• [やること]
以下のデータファイルの一部にある行をすべて、一字も変えずに書き写してください。

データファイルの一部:
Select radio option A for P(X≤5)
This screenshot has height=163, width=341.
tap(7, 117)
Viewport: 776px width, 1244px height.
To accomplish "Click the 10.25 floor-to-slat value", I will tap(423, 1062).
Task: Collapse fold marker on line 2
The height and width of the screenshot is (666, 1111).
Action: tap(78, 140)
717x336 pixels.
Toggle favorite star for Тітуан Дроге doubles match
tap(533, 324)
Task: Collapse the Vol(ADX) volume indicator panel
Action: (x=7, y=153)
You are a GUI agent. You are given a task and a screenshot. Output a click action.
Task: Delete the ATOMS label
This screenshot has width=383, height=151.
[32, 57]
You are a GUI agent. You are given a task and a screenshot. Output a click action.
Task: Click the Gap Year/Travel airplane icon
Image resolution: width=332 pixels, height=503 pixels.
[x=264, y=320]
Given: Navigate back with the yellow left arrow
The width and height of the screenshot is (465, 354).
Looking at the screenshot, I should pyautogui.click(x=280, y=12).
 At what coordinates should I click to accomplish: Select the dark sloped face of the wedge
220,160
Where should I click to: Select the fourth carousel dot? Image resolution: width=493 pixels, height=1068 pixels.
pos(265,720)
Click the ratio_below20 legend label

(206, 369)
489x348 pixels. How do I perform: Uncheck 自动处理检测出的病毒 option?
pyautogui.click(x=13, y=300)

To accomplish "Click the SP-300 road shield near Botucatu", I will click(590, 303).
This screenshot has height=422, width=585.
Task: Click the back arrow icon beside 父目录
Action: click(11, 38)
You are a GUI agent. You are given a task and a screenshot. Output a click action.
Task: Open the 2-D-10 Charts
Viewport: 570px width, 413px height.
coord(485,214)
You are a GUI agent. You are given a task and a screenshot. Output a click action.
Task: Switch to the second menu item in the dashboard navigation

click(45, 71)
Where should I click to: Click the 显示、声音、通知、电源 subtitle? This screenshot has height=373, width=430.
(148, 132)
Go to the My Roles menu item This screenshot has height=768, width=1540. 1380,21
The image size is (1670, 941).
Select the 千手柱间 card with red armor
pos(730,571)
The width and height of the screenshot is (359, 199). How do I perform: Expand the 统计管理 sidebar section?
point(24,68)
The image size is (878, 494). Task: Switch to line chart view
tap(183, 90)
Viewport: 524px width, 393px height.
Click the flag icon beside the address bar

• [出力結果]
Select radio option A for P(X≤5)
This screenshot has height=163, width=341.
tap(7, 117)
Viewport: 776px width, 1244px height.
To accomplish "Click the 10.25 floor-to-slat value", I will tap(423, 1062).
Task: Collapse fold marker on line 2
The height and width of the screenshot is (666, 1111).
Action: tap(78, 140)
717x336 pixels.
Toggle favorite star for Тітуан Дроге doubles match
tap(533, 324)
Task: Collapse the Vol(ADX) volume indicator panel
Action: (x=7, y=153)
You are a GUI agent. You are given a task and a screenshot. Output a click action.
Task: Delete the ATOMS label
This screenshot has width=383, height=151.
[32, 57]
You are a GUI agent. You are given a task and a screenshot. Output a click action.
Task: Click the Gap Year/Travel airplane icon
Image resolution: width=332 pixels, height=503 pixels.
[x=264, y=320]
Given: Navigate back with the yellow left arrow
The width and height of the screenshot is (465, 354).
Looking at the screenshot, I should pyautogui.click(x=280, y=12).
 At what coordinates should I click to accomplish: Select the dark sloped face of the wedge
220,160
Where should I click to: Select the fourth carousel dot? Image resolution: width=493 pixels, height=1068 pixels.
pos(265,720)
Click the ratio_below20 legend label

(206, 369)
489x348 pixels. How do I perform: Uncheck 自动处理检测出的病毒 option?
pyautogui.click(x=13, y=300)

To accomplish "Click the SP-300 road shield near Botucatu", I will click(590, 303).
This screenshot has height=422, width=585.
Task: Click the back arrow icon beside 父目录
Action: click(11, 38)
You are a GUI agent. You are given a task and a screenshot. Output a click action.
Task: Open the 2-D-10 Charts
Viewport: 570px width, 413px height.
coord(485,214)
You are a GUI agent. You are given a task and a screenshot. Output a click action.
Task: Switch to the second menu item in the dashboard navigation

click(45, 71)
Where should I click to: Click the 显示、声音、通知、电源 subtitle? This screenshot has height=373, width=430.
(148, 132)
Go to the My Roles menu item This screenshot has height=768, width=1540. 1380,21
The image size is (1670, 941).
Select the 千手柱间 card with red armor
pos(730,571)
The width and height of the screenshot is (359, 199). How do I perform: Expand the 统计管理 sidebar section?
point(24,68)
The image size is (878, 494). Task: Switch to line chart view
tap(183, 90)
Viewport: 524px width, 393px height.
Click the flag icon beside the address bar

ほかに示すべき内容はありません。